The library is just one of the trippy sites in The Magic Hour. (Photo by Clayton Baraniuk)

The Magic Hour opened me up and rearranged me. It was extraordinary.

The Magic Hour offers an immersive experience that audience members go through one at a time — or in pairs if you need to. The idea is that you’re finishing a dog walk and re-entering your home during the Covid pandemic.  But, when you pass through the first door, you find out that your home is an extraordinary maze of interconnected installations — the entire interior of Presentation House has been repurposed — and every installation offers opportunities to reflect on Covid and climate change.

This isn’t grim; in fact, it’s often transcendentally poetic.

Much of the pleasure derives from surprise, so I’ll offer just a few examples. For me, some of the imagery released longing. In the living room, for instance, the walls are suddenly flooded with video of beaches and of food that was unfamiliar to me but offered a brazen invitation to my mouth. This footage reminded me of how desperate I am to know again the synaptic bliss that travel, that novel experience, can provoke.

The bedroom reminded me that my grief and loneliness are seen and shared: a two-dimensional projected human outline twists on a bed that’s surrounded by a shallow moat filled with water.

And The Magic Hour repeatedly placed my body within the natural world — as opposed to being on top of it or fearful of it. In the library, flowers appeared on the blank covers of books, but I was there too, in a way. I’ll let you find out how that happens.

■ **What the task requires**
Continue the review of The Magic Hour from the end of its last paragraph, adding a few more paragraphs in the same voice.

■ **Material supplied**

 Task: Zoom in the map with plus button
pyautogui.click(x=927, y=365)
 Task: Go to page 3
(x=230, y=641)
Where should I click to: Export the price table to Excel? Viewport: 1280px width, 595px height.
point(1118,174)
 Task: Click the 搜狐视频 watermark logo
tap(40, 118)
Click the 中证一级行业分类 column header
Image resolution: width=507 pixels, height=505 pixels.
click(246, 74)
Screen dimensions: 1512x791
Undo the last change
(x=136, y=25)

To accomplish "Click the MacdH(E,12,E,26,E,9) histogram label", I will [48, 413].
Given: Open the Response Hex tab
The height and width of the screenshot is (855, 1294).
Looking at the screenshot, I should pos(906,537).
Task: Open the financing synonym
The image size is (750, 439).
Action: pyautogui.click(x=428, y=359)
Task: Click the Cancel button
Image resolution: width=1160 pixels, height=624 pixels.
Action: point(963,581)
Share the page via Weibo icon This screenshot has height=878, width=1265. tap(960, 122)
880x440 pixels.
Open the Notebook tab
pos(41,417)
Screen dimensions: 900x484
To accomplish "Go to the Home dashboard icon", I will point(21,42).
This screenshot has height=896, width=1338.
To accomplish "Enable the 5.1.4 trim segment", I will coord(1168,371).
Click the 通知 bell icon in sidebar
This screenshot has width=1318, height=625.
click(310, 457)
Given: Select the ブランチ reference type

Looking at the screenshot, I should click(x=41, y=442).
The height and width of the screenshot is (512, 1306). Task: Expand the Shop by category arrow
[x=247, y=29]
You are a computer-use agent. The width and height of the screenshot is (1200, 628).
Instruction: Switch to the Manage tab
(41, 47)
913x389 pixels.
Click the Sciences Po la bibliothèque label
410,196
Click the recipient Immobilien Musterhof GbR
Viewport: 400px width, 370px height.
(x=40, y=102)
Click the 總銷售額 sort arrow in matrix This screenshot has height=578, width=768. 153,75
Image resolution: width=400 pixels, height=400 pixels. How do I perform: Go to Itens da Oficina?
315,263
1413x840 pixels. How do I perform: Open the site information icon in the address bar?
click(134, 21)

■ **Exercise response**
Core artists Kim Collier and Kendra Fanconi are credited as creator and writer respectively. There are a lot of words in Fanconi’s script, which is delivered via a recording of Maiko Yamamoto’s soothing voice. (The voice also guides you from room to room.) This abundance bothered a couple of people that I talked to after the show, but I experienced it as part of the overall immersion. If you go, I encourage you to release the notion of making literal sense out of every utterance. It’s poetry: you not going to grasp it all on the first, second, or maybe even third hearing. I encourage you to let it carry you like a stream; there will be no shortage of phrases to grasp onto and consider: “You are a leading expert in longing”; “Do you want a new story?”; “Yes, the weather has something to do with you”; “Who will you invite to join you at your table?”

Design-wise, there are a lot of people to credit: scenic designers LJ Chinfen and Jonathan Wells, multimedia designer Mark Eugster, sound designer and composer Alessandro Juliani, show control and automation designer Joel Grinke, lighting director Bryan Kenney, lighting designer Brad Trenaman, and assistant sound designer Matt Grinke. That’s a lot of names because this show required a massive collective effort — and that effort has paid off.

When I am overwhelmed with feeling, my body sort of convulses — like I’m getting kicked in the heart. It’s a form of release, an opening. That happened again and again while I was experiencing The Magic Hour and I’m grateful for it.